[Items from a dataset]
┄┄┄┄┄┄

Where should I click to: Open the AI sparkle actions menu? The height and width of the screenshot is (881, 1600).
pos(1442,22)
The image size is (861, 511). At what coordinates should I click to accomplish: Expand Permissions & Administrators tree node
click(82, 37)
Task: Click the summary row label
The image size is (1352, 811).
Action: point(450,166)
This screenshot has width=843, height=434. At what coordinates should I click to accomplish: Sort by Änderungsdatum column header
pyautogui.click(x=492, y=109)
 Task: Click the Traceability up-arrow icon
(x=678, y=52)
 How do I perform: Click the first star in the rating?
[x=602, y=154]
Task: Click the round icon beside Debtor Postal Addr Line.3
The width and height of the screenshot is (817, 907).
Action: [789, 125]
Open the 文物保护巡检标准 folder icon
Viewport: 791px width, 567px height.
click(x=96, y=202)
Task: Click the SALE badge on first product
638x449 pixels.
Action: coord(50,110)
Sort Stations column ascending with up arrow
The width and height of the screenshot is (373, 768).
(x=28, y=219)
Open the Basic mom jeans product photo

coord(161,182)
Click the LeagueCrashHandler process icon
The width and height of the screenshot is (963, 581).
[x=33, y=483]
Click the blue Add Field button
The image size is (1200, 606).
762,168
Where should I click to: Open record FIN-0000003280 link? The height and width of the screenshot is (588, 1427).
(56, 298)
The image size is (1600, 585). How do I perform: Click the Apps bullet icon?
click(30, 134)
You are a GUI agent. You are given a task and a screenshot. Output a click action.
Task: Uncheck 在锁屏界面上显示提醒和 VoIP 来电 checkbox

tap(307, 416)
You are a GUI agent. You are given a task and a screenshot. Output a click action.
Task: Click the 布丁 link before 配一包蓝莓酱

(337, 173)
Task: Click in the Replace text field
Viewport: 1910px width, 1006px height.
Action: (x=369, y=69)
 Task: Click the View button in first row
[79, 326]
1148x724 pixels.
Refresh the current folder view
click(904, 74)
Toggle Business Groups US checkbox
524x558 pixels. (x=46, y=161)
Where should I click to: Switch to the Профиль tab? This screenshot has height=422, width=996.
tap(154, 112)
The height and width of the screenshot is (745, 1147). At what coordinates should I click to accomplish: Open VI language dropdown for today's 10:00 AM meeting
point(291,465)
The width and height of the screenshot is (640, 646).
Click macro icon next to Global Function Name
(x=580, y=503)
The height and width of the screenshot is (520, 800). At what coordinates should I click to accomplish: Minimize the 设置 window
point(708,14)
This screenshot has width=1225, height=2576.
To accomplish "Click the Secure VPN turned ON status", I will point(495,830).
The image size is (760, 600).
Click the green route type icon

┄┄┄┄┄┄

[Task brief]: All of the data needs to be reproduced exactly, with no line missing.

[Solution to this task]:
Where should I click to: Open the AI sparkle actions menu? The height and width of the screenshot is (881, 1600).
pos(1442,22)
The image size is (861, 511). At what coordinates should I click to accomplish: Expand Permissions & Administrators tree node
click(82, 37)
Task: Click the summary row label
The image size is (1352, 811).
Action: point(450,166)
This screenshot has width=843, height=434. At what coordinates should I click to accomplish: Sort by Änderungsdatum column header
pyautogui.click(x=492, y=109)
 Task: Click the Traceability up-arrow icon
(x=678, y=52)
 How do I perform: Click the first star in the rating?
[x=602, y=154]
Task: Click the round icon beside Debtor Postal Addr Line.3
The width and height of the screenshot is (817, 907).
Action: [789, 125]
Open the 文物保护巡检标准 folder icon
Viewport: 791px width, 567px height.
click(x=96, y=202)
Task: Click the SALE badge on first product
638x449 pixels.
Action: coord(50,110)
Sort Stations column ascending with up arrow
The width and height of the screenshot is (373, 768).
(x=28, y=219)
Open the Basic mom jeans product photo

coord(161,182)
Click the LeagueCrashHandler process icon
The width and height of the screenshot is (963, 581).
[x=33, y=483]
Click the blue Add Field button
The image size is (1200, 606).
762,168
Where should I click to: Open record FIN-0000003280 link? The height and width of the screenshot is (588, 1427).
(56, 298)
The image size is (1600, 585). How do I perform: Click the Apps bullet icon?
click(30, 134)
You are a GUI agent. You are given a task and a screenshot. Output a click action.
Task: Uncheck 在锁屏界面上显示提醒和 VoIP 来电 checkbox

tap(307, 416)
You are a GUI agent. You are given a task and a screenshot. Output a click action.
Task: Click the 布丁 link before 配一包蓝莓酱

(337, 173)
Task: Click in the Replace text field
Viewport: 1910px width, 1006px height.
Action: (x=369, y=69)
 Task: Click the View button in first row
[79, 326]
1148x724 pixels.
Refresh the current folder view
click(904, 74)
Toggle Business Groups US checkbox
524x558 pixels. (x=46, y=161)
Where should I click to: Switch to the Профиль tab? This screenshot has height=422, width=996.
tap(154, 112)
The height and width of the screenshot is (745, 1147). At what coordinates should I click to accomplish: Open VI language dropdown for today's 10:00 AM meeting
point(291,465)
The width and height of the screenshot is (640, 646).
Click macro icon next to Global Function Name
(x=580, y=503)
The height and width of the screenshot is (520, 800). At what coordinates should I click to accomplish: Minimize the 设置 window
point(708,14)
This screenshot has width=1225, height=2576.
To accomplish "Click the Secure VPN turned ON status", I will point(495,830).
The image size is (760, 600).
Click the green route type icon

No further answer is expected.